For the string "chevron", find every matching line in the records and copy it.

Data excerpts
-=-=-

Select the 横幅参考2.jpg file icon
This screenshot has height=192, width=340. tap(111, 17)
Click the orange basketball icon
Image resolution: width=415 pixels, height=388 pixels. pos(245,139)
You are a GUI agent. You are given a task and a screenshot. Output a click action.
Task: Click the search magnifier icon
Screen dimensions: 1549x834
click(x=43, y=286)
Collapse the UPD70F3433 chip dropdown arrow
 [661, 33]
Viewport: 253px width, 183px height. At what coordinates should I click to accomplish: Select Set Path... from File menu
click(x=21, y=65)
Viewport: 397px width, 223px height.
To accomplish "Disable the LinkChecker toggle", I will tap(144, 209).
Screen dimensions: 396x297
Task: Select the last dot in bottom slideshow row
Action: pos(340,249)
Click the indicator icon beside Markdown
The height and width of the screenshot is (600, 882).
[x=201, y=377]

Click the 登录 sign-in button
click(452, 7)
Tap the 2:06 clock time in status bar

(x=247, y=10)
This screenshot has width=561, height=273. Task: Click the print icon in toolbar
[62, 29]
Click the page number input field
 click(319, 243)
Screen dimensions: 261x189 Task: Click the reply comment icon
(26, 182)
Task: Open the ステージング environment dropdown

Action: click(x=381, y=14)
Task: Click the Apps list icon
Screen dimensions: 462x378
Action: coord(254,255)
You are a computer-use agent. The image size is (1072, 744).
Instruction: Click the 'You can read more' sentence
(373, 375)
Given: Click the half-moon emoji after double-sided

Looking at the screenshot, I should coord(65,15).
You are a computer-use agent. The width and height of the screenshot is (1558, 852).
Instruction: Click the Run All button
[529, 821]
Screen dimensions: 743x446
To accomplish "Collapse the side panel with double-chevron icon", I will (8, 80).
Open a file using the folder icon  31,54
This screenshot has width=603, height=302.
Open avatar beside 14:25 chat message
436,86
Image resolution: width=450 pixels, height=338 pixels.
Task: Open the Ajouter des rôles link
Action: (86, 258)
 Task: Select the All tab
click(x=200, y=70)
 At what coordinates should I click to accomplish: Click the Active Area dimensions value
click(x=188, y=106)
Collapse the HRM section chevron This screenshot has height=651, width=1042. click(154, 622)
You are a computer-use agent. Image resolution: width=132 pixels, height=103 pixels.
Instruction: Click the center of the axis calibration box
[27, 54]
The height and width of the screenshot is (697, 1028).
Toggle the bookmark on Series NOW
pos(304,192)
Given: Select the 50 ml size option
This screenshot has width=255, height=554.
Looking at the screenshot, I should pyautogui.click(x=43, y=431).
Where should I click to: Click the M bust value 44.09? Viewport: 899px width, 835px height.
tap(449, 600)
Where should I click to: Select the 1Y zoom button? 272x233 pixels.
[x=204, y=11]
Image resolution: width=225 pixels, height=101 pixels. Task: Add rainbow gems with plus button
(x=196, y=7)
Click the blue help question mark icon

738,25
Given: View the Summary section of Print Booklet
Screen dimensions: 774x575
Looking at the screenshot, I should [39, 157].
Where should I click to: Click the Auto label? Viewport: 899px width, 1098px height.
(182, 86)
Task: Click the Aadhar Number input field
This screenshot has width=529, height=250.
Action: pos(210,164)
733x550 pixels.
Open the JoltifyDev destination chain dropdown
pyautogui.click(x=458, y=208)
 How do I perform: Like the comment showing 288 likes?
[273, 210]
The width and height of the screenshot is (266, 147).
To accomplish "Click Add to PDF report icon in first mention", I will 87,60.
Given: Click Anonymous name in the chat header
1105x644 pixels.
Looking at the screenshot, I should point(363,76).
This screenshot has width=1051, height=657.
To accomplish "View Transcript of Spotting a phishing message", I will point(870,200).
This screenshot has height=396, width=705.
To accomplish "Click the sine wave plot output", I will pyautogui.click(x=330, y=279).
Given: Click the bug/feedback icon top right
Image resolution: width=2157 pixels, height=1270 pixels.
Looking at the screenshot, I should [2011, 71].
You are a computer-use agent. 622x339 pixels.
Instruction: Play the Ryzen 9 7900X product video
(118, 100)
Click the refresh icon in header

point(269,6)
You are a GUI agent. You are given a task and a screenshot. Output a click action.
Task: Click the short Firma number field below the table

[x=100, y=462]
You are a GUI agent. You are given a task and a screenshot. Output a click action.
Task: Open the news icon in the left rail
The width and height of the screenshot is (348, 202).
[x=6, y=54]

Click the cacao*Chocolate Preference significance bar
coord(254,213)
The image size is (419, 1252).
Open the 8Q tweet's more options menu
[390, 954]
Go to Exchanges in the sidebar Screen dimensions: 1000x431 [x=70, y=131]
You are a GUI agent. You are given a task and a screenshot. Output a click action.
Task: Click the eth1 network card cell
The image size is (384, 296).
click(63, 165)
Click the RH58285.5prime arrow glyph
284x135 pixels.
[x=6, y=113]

-=-=-

• **ANSWER TO THIS TASK**:
To accomplish "Collapse the side panel with double-chevron icon", I will (8, 80).
Collapse the HRM section chevron This screenshot has height=651, width=1042. click(154, 622)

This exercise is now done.